Tiny Pages Made of Ashes 9/20/2013: Beach Girls and Baroque Buildings

Geoffrey Lapid
September 20, 2013
Reviews, Tiny Pages Made of Ashes

Tiny Pages

Tiny Pages Made of Ashes is Comics Bulletin's small press review column

Beach Girls

4 stars
(Box Brown)
 
Beach Girls is Box Brown's latest from Retrofit Comics, and this time around we've got a story of two young kids searching for greater meaning in a seaside vacation town. It's not too much of a departure from his usual work, but Brown has gotten so good at creating a distinct and funny voice for directionless young people. This could be — if not his best — then at least my favorite of his works I've read.
Box Brown's Beach Girls
One thing I really enjoyed about Beach Girls is how the contrast of Brown's setting with his characters' idealist ambitions is so well accentuated through his funny scripting and his art. Brown uses a heavy line in his comics which makes them seem like he's aggressively carving out these characters and places, and placing a nice layer of his characteristic teenage burnout humor to hold it all together. He's great at creating those doomed places, the kind where the readiest escape is a shitty house party with a hefty dose of cheap drugs and binge-drinking, and part of what makes it work is how his humor complements the more serious undertones of his work. Brown's got a sharp sense of humor, and his characters use this humor as a way to cope with the disappointment and disillusion in their lives.
Box Brown's Beach Girls
Brown's story splits focus on two characters, Phoebe and Hank. Phoebe is an office manager trying to use her vacation time to finally let loose and be free of her boring office life, and Hank is a local surfer trying to hold himself up to an ideal greater than anything this shitty vacation town can offer. Their paths intersect, of course, and while they go through the motions of what would typically result in a summer fling, what both characters want from each other and themselves entails more than drunken summer makeouts.

**WHAT YOU ARE ASKED TO DO**
Say whether each statement agrees with the review of Beach Girls, answering yes or no and quoting the words of the review that decide it: (a) Phoebe is a local surfer. (b) Brown draws his comics with a heavy line. (c) Beach Girls comes from Retrofit Comics. Nothing in the lines is needed here.

**GIVEN INFORMATION**
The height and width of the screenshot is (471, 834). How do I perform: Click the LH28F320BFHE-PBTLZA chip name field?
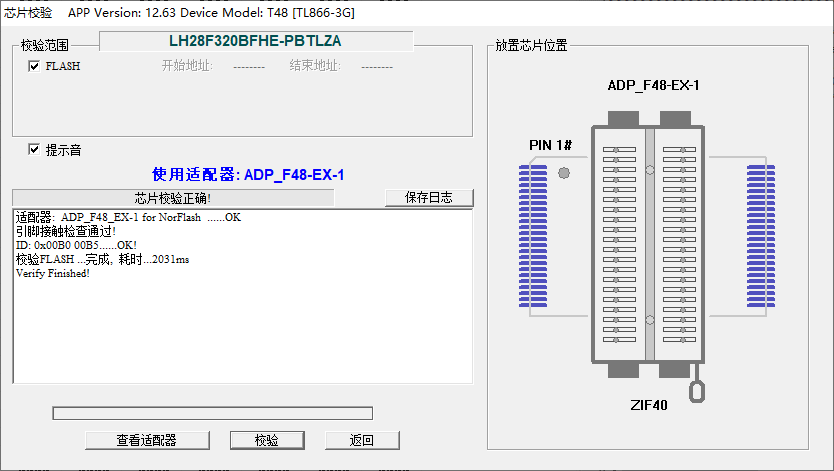255,41
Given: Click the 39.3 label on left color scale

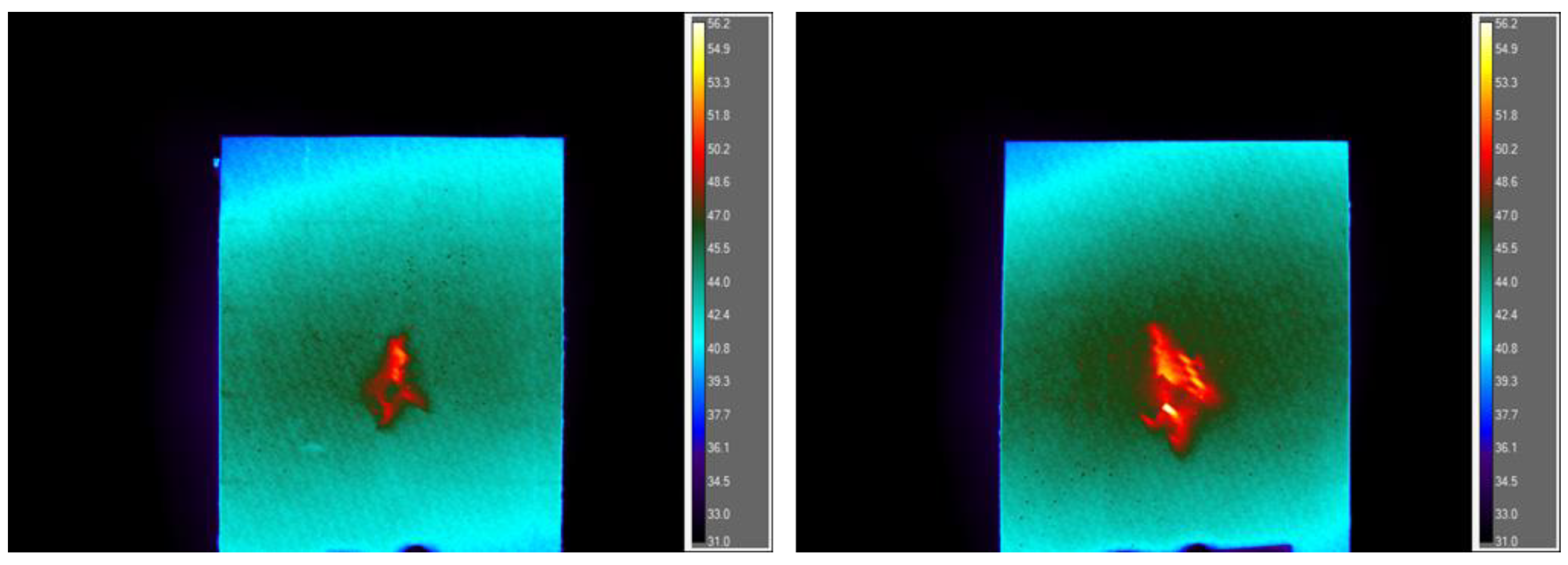Looking at the screenshot, I should click(718, 381).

**WRITTEN RESPONSE**
(a) No: "Phoebe is an office manager" and "Hank is a local surfer"
(b) Yes: "Brown uses a heavy line in his comics"
(c) Yes: "Beach Girls is Box Brown's latest from Retrofit Comics"